The authoress Marjorie Kinnan Rawlings illustrates a hard lesson of life early on in her classic novel, The Yearling. The Baxter family eke out their living on the St. Johns River in the back woods of Florida. The family is enjoying a quiet breakfast when Julia the dog starts barking outside. They all run out only to find that the old bear Slewfoot, the nemesis of livestock in the area, has killed their hog. To make matters worse the pig was their brood sow from whom they anticipated many future piglets – a commodity that would now be in shoat supply.
Despite the poor turn of events, Ma Baxter calmly takes what is left up to the house and begins to butcher the remains for mealtime use.
The moral here – it doesn’t matter what your designs or expectations might have been; if life gives you lemons make lemonade, and if it gives you a dead pig then smoke a ham.
And if it gives you a life insurance contract in which you have taken a beating, do a 1035 exchange!
Think about it. Your client has a VUL policy that has not performed as well as illustrated on the original sales ledger (imagine that!). Consider a contract with a basis of $200,000 that has a current cash surrender value of $100,000, with no light at the end of the tunnel. If the owner decides that “enough is enough” and simple surrenders the coverage he or she is not allowed to declare the loss.

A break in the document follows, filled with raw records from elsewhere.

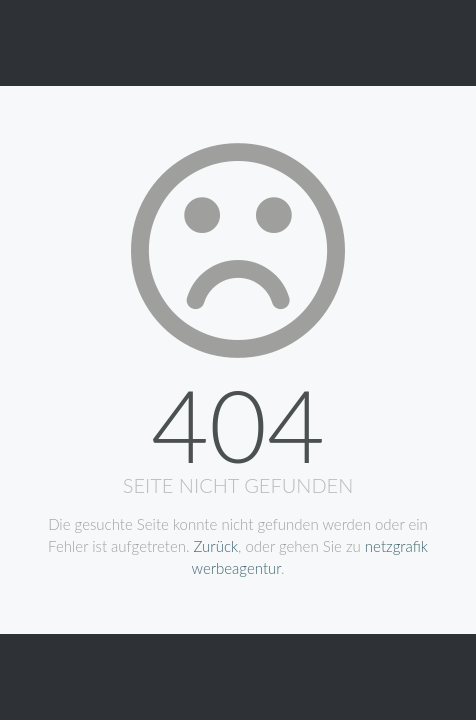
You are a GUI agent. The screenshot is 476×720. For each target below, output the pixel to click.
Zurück (216, 546)
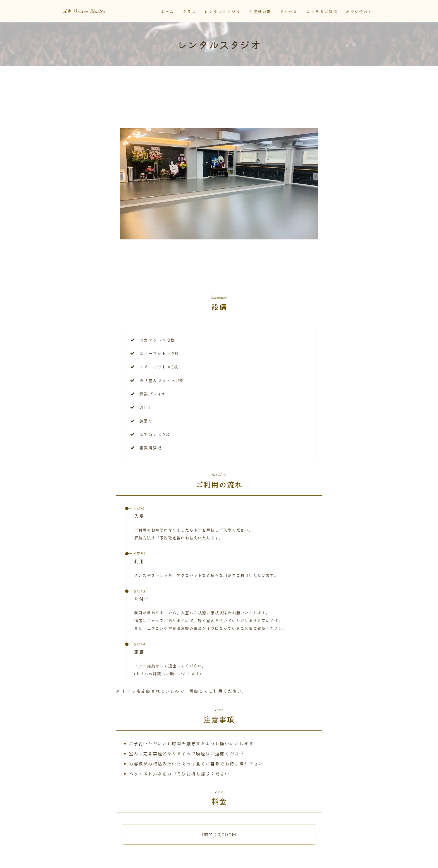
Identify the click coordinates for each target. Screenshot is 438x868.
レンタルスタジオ (222, 12)
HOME (69, 843)
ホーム (167, 12)
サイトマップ (175, 860)
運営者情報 (97, 860)
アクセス (288, 12)
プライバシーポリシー (135, 860)
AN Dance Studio (97, 11)
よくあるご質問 (322, 12)
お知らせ (70, 860)
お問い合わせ (359, 12)
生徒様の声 (260, 12)
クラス (189, 12)
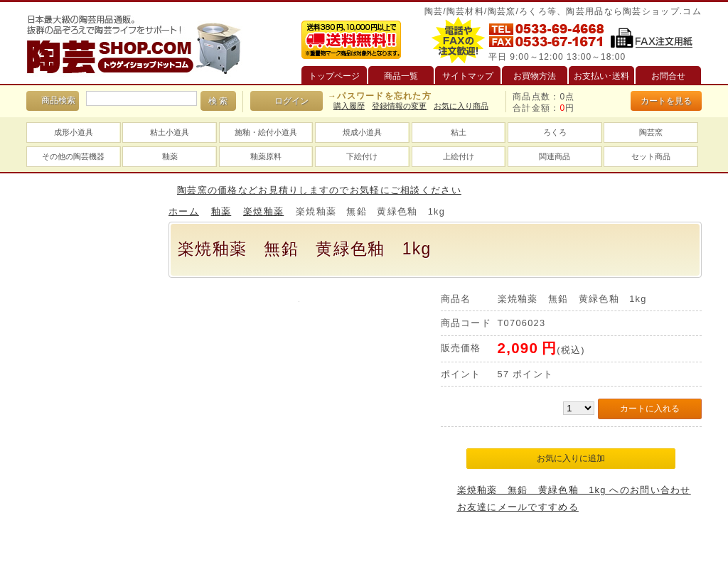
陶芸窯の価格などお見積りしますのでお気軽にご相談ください (319, 190)
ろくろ (555, 132)
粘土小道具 (169, 132)
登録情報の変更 (399, 106)
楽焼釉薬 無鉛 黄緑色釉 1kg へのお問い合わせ (574, 490)
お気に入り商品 (461, 106)
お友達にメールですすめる (518, 507)
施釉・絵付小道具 (266, 132)
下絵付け (362, 156)
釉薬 (170, 156)
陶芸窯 (651, 132)
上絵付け (459, 156)
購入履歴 (349, 106)
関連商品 (555, 156)
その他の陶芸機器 (73, 156)
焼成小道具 (362, 132)
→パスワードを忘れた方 (380, 96)
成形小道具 (73, 132)
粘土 (459, 132)
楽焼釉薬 (263, 211)
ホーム (183, 211)
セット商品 (651, 156)
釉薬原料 (266, 156)
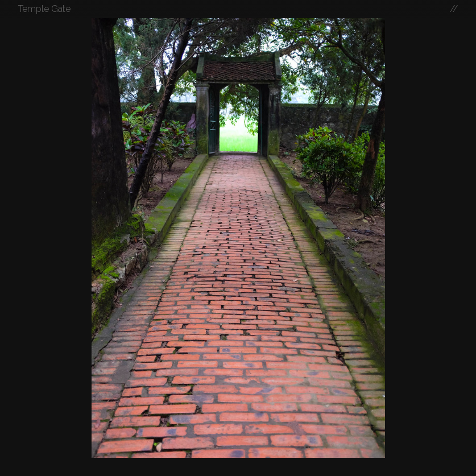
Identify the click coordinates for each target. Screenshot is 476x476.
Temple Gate (44, 9)
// (454, 9)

We all wish that those VULs gone-bad hadn’t proven so variable. And we all know that deducting a loss hardly compares to the recovery of that loss. But it is our responsibility to at least inform our clients of the options that may be available that allow them to make the best of an otherwise bad situation. Call us with questions or for discussion.
The 1946 film version of The Yearling starred Gregory Pack and Jane Wyman, both of whom were nominated for Academy Awards for their performances. Neither won.